Manners matter. For anyone on the inside of a particular culture, they are simply assumed. Barristers know how to deal with other barristers, investment bankers with investment bankers, clerics with clerics. But for anyone trying to enter these worlds, manners can seem like a secret code barring entry to an elite. They help define the lines between 'them' and 'us'.
A recent government-commissioned report, written by former minister Alan Milburn, argued that access to the professions was often confined to those who understood the social codes of business. It was not enough for a candidate to have the right education; they also had to possess social skills such as articulacy, the ability to work in a team, and tact. If one wasn't from this class, one had to figure out how to understand its members and to behave like them. An affluent class defined 'manners' in the professions and expected others to adhere to their code. Yet in the UK, members of lower social or economic classes or new immigrants are given little help trying to crack the social codes required to succeed.

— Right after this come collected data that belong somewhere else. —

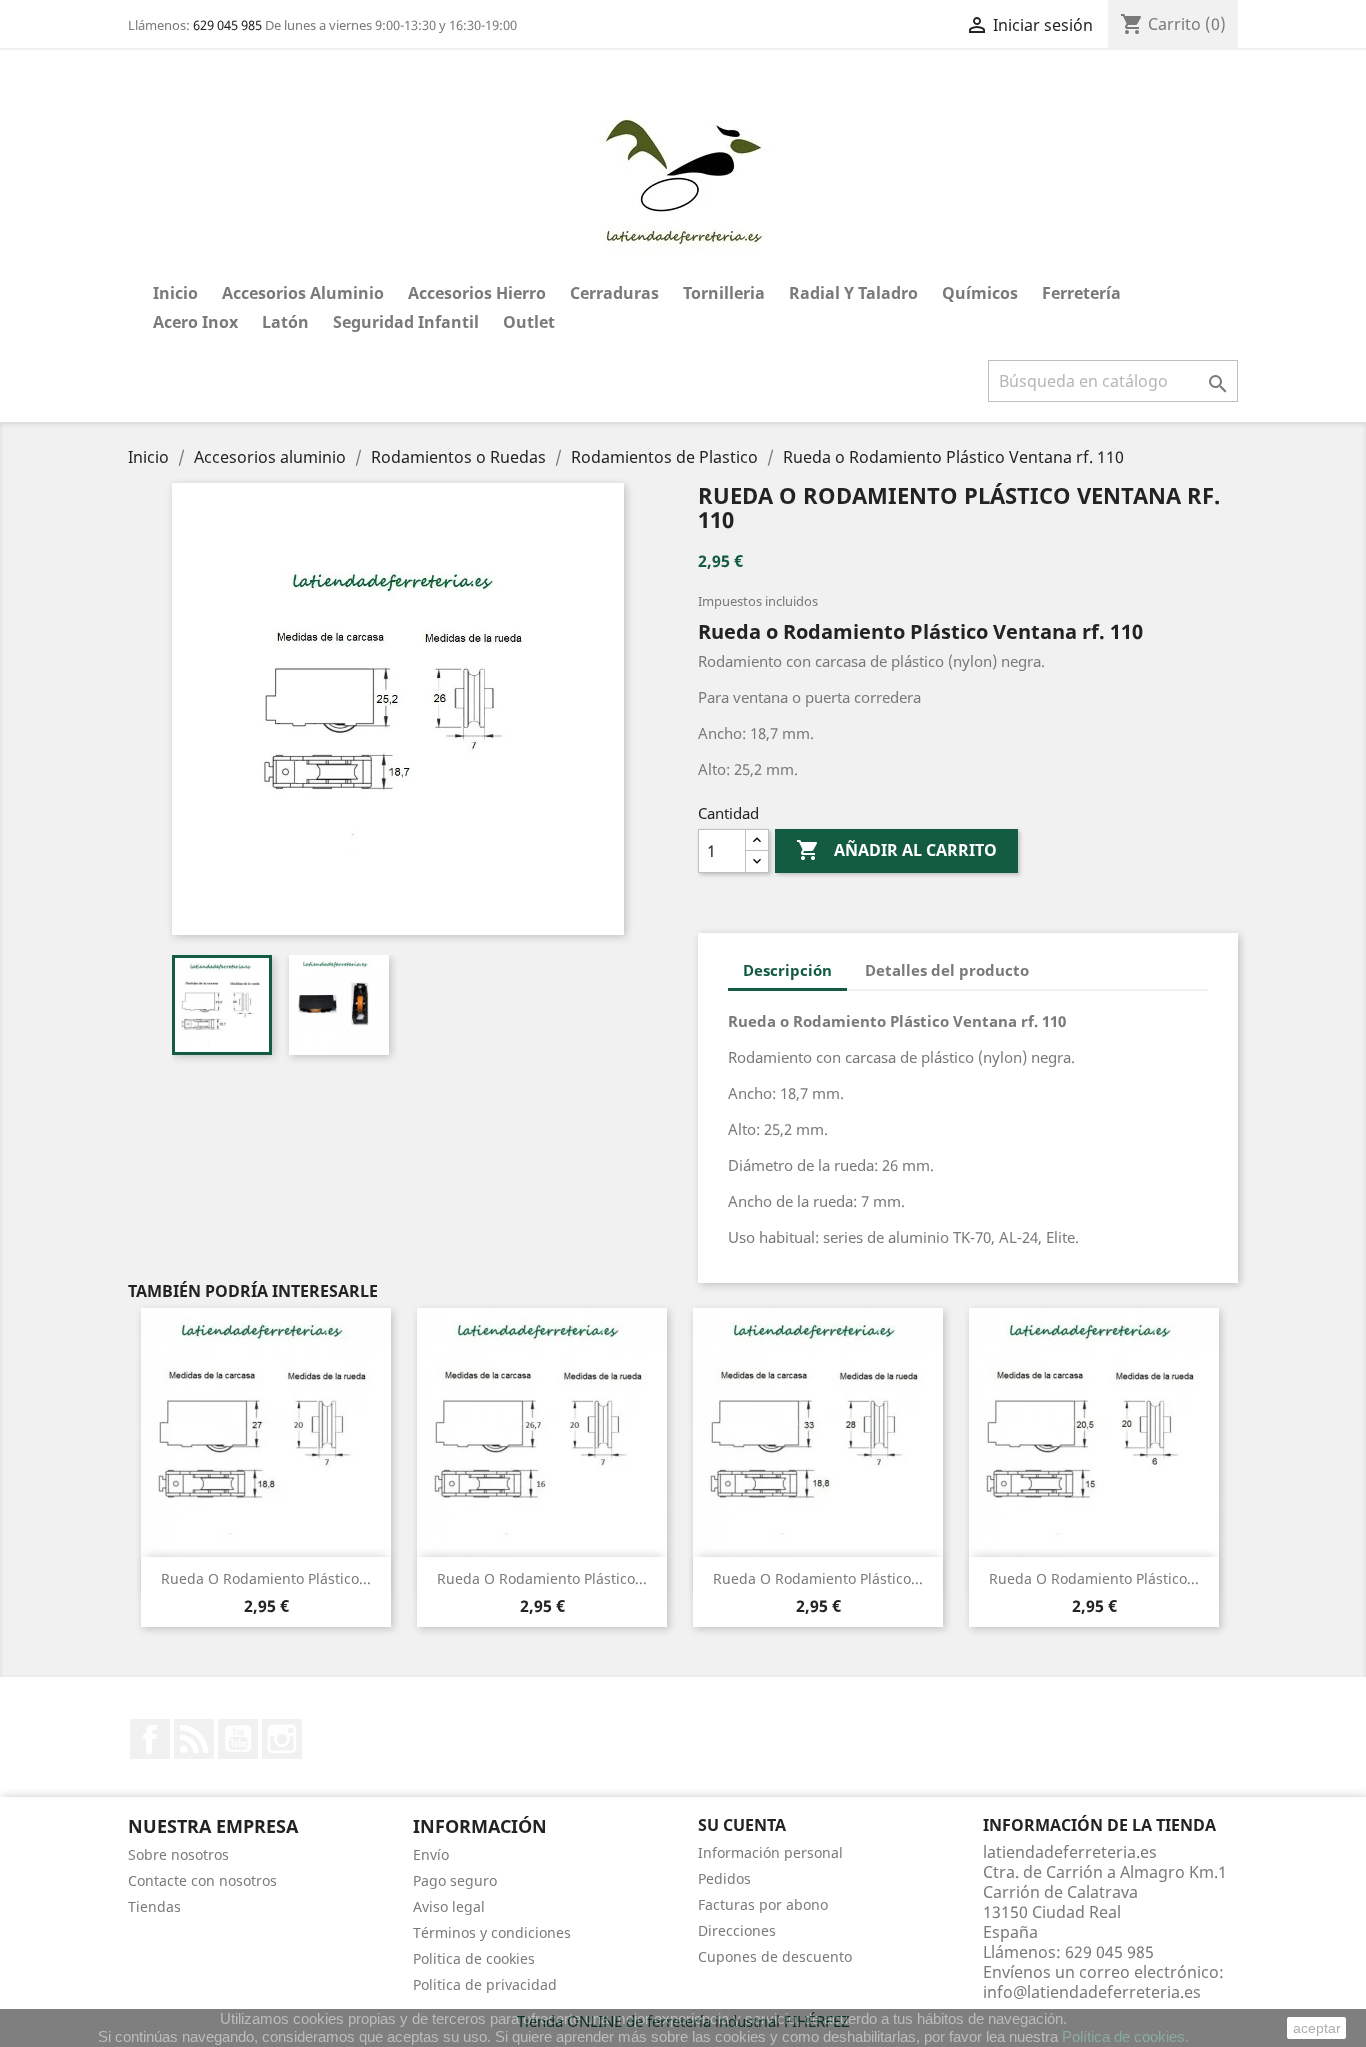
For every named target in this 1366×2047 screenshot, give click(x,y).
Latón (285, 322)
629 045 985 (227, 25)
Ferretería (1081, 293)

In Britain and in the US, many business executives have been taught to eschew manners, in the sense of politeness, as a waste of time. Manners are often seen as grit in the machinery of capitalism. Those who practise or demand them are regarded as soft. The tough-talking CEO with no time for niceties has become a heroic figure. Bluntness is considered a virtue. And in the US - a society that prizes classlessness - manners are seen as a way of reinforcing class distinctions.